> _Short exercise_
Count the lines in the data below that contain the word "chevron", and give only that number.

----------

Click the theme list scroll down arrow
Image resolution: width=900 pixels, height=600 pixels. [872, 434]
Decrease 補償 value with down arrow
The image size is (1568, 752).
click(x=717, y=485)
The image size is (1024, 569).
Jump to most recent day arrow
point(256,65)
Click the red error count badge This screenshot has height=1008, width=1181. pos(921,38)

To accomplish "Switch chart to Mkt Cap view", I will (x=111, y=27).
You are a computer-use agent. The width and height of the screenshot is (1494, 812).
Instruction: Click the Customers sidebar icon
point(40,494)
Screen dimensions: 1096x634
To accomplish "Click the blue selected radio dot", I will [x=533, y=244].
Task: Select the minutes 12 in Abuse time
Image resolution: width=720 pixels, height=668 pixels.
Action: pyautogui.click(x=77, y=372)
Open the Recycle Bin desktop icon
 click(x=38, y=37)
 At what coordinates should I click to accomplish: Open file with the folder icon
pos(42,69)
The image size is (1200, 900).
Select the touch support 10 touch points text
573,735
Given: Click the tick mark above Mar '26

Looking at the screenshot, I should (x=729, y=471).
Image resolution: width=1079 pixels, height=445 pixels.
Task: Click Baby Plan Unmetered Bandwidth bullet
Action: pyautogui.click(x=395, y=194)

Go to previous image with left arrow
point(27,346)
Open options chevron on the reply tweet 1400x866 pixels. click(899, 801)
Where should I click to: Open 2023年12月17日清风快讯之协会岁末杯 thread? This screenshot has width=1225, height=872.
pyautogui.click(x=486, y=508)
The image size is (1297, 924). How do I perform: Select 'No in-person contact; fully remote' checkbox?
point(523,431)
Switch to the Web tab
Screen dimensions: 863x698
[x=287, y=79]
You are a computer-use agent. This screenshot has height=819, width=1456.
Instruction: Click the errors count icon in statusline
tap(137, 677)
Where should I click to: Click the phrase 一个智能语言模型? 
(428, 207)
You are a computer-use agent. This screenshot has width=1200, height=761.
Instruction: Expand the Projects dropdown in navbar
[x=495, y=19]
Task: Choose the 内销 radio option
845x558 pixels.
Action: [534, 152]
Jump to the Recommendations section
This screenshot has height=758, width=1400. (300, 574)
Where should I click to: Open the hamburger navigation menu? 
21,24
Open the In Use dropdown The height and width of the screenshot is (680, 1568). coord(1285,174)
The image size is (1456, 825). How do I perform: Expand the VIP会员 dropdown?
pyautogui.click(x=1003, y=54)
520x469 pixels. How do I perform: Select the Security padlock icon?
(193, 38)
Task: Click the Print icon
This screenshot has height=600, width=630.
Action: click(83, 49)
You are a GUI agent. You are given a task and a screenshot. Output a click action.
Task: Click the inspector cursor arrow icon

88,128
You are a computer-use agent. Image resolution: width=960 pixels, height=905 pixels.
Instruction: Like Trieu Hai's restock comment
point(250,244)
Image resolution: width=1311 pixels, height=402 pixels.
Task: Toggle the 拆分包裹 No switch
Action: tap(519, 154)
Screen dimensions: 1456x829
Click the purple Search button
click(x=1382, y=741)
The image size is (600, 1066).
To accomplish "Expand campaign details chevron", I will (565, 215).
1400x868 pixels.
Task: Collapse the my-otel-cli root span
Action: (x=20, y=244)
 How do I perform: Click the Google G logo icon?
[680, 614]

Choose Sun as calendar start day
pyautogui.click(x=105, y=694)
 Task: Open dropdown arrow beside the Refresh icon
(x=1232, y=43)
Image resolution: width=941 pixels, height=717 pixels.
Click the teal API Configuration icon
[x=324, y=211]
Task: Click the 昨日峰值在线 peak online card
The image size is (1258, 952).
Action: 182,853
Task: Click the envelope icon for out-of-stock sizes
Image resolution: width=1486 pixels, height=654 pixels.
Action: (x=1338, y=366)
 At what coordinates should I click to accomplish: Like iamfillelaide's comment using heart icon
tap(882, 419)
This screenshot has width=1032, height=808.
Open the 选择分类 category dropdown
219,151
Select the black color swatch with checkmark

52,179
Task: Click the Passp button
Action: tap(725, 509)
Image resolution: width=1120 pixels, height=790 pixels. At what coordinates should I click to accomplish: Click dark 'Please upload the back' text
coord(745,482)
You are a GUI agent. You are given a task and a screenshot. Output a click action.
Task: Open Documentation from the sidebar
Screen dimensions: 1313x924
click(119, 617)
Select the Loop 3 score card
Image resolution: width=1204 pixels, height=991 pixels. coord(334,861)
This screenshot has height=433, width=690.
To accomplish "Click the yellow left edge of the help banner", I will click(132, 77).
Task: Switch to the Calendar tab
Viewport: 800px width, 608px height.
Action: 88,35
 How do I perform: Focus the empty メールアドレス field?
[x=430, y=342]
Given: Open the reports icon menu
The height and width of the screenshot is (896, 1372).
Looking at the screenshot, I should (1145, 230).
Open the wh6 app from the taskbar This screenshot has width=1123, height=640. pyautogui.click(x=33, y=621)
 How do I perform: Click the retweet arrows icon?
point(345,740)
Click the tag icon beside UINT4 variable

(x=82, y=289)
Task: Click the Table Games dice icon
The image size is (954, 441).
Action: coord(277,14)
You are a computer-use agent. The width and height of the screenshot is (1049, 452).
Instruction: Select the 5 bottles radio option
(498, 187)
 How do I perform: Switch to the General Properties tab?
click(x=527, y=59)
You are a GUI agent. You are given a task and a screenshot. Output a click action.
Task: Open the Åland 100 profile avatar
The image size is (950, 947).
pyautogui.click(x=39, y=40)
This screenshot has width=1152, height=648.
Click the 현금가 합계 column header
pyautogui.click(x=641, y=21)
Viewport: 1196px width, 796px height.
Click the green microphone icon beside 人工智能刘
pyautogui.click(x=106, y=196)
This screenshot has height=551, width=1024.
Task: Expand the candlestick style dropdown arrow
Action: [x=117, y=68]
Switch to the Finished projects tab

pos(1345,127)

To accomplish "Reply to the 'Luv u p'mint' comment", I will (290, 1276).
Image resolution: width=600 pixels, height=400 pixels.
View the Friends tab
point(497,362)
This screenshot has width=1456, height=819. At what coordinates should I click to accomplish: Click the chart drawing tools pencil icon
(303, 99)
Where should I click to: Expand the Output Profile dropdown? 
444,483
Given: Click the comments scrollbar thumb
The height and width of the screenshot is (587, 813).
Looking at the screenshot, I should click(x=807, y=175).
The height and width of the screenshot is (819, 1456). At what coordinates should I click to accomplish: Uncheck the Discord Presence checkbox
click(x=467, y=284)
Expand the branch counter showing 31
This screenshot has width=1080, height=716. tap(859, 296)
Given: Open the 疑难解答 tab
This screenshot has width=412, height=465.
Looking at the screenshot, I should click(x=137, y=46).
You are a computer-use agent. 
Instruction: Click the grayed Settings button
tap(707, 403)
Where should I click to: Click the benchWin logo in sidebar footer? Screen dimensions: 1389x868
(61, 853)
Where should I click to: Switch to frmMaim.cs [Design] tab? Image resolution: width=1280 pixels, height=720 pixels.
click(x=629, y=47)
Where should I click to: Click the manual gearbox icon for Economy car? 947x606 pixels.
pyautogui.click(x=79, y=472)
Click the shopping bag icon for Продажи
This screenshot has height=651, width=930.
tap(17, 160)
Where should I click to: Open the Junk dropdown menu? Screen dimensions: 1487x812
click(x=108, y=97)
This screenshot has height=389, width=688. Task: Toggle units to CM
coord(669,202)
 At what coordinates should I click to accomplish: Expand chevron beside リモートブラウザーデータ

----------

> _Exercise response_
3